Le lendemain de cet événement splendide qui a rempli de joie toutes les filles et tous les garçons du Mojoca, deux accompagnatrices qui étaient dans la maison des garçons ont reçu des appels téléphoniques anonymes où des délinquants ont proféré des menaces pour exiger un tribut mensuel. L’appel n’était pas destiné au titulaire du téléphone, décédé depuis une cinquantaine d’années. Nous n’avons pas perdu notre calme, nous avons pris des mesures de précautions et jusqu’à présent, ces délinquants n’ont plus réussi à prendre contact avec nous. Il semble que ces menaces soient fréquentes au Guatemala où s’installent les bandes criminelles liées au trafic de drogue et aux escadrons de la mort. Nous avons demandé l’aide des « Brigades de Paix » et d’autres organisations de défense des droits humains. Nous sommes prudents mais pas intimidés et les plus courageux sont les filles et les garçons qui vivent ou ont vécu dans la rue. Quand nous avons reçu la nouvelle des coups de téléphone, Glenda et Mirna Cute  m’ont accompagné à la maison des garçons et Quenia et Maria Elena restaient toujours près de moi pour me protéger.

 

Le climat de terreur et de violence continue malheureusement à augmenter dans le pays. Quelques filles qui avaient débuté une micro entreprise, par exemple un « comedor », restaurant populaire, ont dû cesser leur activité parce que des délinquants voulaient imposer des impôts qu’elles n’avaient pas la possibilité de payer. D’autres qui avaient un commerce qui leur permettaient de vivre de manière digne, ont été volés.
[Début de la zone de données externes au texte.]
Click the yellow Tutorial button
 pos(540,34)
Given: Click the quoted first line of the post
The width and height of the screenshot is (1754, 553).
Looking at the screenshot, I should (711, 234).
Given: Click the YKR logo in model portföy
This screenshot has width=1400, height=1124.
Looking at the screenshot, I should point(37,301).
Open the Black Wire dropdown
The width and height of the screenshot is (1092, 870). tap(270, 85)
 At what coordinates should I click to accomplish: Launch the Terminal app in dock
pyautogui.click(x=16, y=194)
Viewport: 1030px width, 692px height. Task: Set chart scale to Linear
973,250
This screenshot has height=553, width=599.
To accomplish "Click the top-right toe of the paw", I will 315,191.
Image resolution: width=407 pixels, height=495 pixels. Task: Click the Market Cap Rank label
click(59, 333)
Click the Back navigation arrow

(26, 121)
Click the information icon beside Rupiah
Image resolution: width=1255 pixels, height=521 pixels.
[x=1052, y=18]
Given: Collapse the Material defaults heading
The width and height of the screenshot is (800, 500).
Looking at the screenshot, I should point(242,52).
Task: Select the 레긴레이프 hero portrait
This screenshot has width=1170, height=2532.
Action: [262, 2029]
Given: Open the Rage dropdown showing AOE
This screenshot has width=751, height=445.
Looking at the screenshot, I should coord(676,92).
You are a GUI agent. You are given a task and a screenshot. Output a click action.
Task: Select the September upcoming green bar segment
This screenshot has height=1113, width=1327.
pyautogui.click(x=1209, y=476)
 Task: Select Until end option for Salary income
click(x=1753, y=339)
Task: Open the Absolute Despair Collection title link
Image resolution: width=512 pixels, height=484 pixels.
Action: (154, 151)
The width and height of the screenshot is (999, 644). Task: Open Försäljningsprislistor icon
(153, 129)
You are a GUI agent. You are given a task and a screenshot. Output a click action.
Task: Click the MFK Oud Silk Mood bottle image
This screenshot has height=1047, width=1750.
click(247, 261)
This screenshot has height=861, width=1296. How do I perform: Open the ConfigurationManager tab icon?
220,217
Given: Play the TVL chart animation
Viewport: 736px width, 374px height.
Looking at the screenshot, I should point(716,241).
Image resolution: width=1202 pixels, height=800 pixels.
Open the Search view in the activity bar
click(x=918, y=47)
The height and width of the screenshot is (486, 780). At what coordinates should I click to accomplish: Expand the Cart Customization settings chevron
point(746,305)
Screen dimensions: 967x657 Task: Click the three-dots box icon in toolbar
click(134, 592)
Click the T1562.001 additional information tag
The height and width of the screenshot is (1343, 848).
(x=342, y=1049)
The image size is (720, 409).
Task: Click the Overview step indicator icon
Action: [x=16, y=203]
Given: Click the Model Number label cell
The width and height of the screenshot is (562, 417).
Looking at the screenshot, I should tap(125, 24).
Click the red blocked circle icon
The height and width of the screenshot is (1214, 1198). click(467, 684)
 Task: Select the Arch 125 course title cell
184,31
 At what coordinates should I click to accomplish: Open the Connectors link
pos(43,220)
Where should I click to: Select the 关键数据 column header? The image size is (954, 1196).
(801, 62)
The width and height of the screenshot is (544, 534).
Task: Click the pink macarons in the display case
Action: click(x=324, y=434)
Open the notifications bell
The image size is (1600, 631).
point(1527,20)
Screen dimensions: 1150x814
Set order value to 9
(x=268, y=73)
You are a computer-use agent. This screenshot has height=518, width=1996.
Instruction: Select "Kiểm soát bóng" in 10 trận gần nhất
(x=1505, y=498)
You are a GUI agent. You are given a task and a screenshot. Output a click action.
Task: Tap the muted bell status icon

L’insertion dans le travail est de plus en plus difficile et nous avons élaboré un programme d’urgence pour pouvoir attribuer avant la fin de l’année, une quinzaine de microcrédits pour permettre aux jeunes d’organiser une micro entreprise.

 

En ce mois et demi que j’ai passé au Guatemala, j’ai tenu beaucoup de réunions avec les groupes de travail, pour voir comment améliorer l’organisation et la méthodologie du travail. Je passe beaucoup d’heures par jour à écouter des filles et des garçons, des travailleuses et des travailleurs du Mouvement.

 

La situation est difficile mais je note en tous la volonté de continuer à lutter ensemble avec les filles et les garçons de la rue. L’année prochaine, quand nous pourrons retourner dans le centre éducatif de la treizième rue, le travail sera simplifié parce que nous serons tous ensemble et parce que nous aurons les espaces nécessaires pour développer touts les activités.

 

Pour la fin octobre, les deux nouvelles constructions devraient être terminées et il reste à faire une restructuration des vieux bâtiments pour ne pas être obligés  de recommencer les chantiers dans peu de temps.

 

Grâce à votre généreuse créativité, nous avons réussi jusque maintenant à avoir les ressources nécessaires pour payer les travaux. Il manque seulement 30.000 euros pour finir le tout. La reconstruction de la maison était nécessaire parce que la Commune avait fermé notre centre éducatif. Je la vois comme la métaphore de notre mission : aider chaque fille et chaque garçon de la rue à reconstruire sa propre existence, à réacquérir le sens intime de sa valeur en tant que personne, à reprendre confiance en soi-même et dans les autres et à s’engager pour la construction d’une société plus juste. A la haine et à la terreur, nous voulons substituer la paix et l’amitié.